Then do a counterbore 1.875” in diameter .875” deep

What is this for? did you install a bearing, or brass sleeve on the back side of the unit bearing for the axle shaft to ride on?
 
Bringing this back

Then do a counterbore 1.875” in diameter .875” deep

What is this for? did you install a bearing, or brass sleeve on the back side of the unit bearing for the axle shaft to ride on?
That counter bore would be for installing the spindle bearing used on the non UB Dana 60's. You do not need to perform this thou, you can just use a bronze bushing like Branik sells instead, Its the proper OD for the existing bore, and proper ID for the shaft itself. Per multiple sources, doing this counter bore creates to weak of a wall on the "spindle", and creates a future failure point.
 
Bringing this back

Then do a counterbore 1.875” in diameter .875” deep

What is this for? did you install a bearing, or brass sleeve on the back side of the unit bearing for the axle shaft to ride on?
To install a spindle bearing on the back. I ended up installing a plastic bushing from trail gear from an older Dana 60 application.

But branik does make bushings that don’t require this. And this is the way I would go now. Just run a hole saw through to open up the bore over 1.5” like the other post I made.

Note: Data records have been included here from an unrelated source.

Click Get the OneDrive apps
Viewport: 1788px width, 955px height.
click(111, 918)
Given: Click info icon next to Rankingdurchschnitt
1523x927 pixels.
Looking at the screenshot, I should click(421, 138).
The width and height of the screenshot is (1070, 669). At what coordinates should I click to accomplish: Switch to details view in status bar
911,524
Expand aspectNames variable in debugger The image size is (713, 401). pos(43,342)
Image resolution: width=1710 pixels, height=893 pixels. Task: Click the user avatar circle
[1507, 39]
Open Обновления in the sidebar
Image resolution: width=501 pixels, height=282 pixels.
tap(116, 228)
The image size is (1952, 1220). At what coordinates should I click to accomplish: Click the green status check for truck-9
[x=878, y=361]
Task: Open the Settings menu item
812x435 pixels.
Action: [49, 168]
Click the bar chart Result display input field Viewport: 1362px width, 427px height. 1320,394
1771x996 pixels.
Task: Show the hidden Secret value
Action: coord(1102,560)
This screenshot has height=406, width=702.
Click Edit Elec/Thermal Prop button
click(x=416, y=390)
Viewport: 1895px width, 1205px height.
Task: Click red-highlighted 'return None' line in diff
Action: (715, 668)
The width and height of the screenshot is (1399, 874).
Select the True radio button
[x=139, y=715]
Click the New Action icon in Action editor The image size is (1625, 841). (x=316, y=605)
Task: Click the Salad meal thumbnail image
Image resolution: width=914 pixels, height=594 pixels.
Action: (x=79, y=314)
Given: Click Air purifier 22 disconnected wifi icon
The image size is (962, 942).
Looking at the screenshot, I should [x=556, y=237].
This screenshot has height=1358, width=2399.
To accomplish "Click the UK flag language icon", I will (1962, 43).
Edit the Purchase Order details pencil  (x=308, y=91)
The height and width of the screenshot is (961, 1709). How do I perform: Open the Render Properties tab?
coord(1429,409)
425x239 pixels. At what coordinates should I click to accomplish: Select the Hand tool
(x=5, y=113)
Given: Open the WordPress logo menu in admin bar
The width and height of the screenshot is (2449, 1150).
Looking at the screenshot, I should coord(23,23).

Edit: bigride beat me to it.
 
Per multiple sources, doing this counter bore creates to weak of a wall on the "spindle", and creates a future failure point.

Yes, it does.

Those OE spindles (without any machining) stretch with big tires and abuse, that's why Spidertrax originally started making their own spindles out of chromoly.
 
I’m now further along in collecting parts to build my 99-04 based 609 axle

Are weld on high steer arms and Reid knuckles the only high steer options? I haven’t seen any machined options for a bolt on arm like Weaver and others do for the 05+

I have a set of 94-99 Dodge knuckles I’m going to play with using a unit bearing spacer to bolt 99-04 unit bearings to, but then that will open up a problem with a brake setup.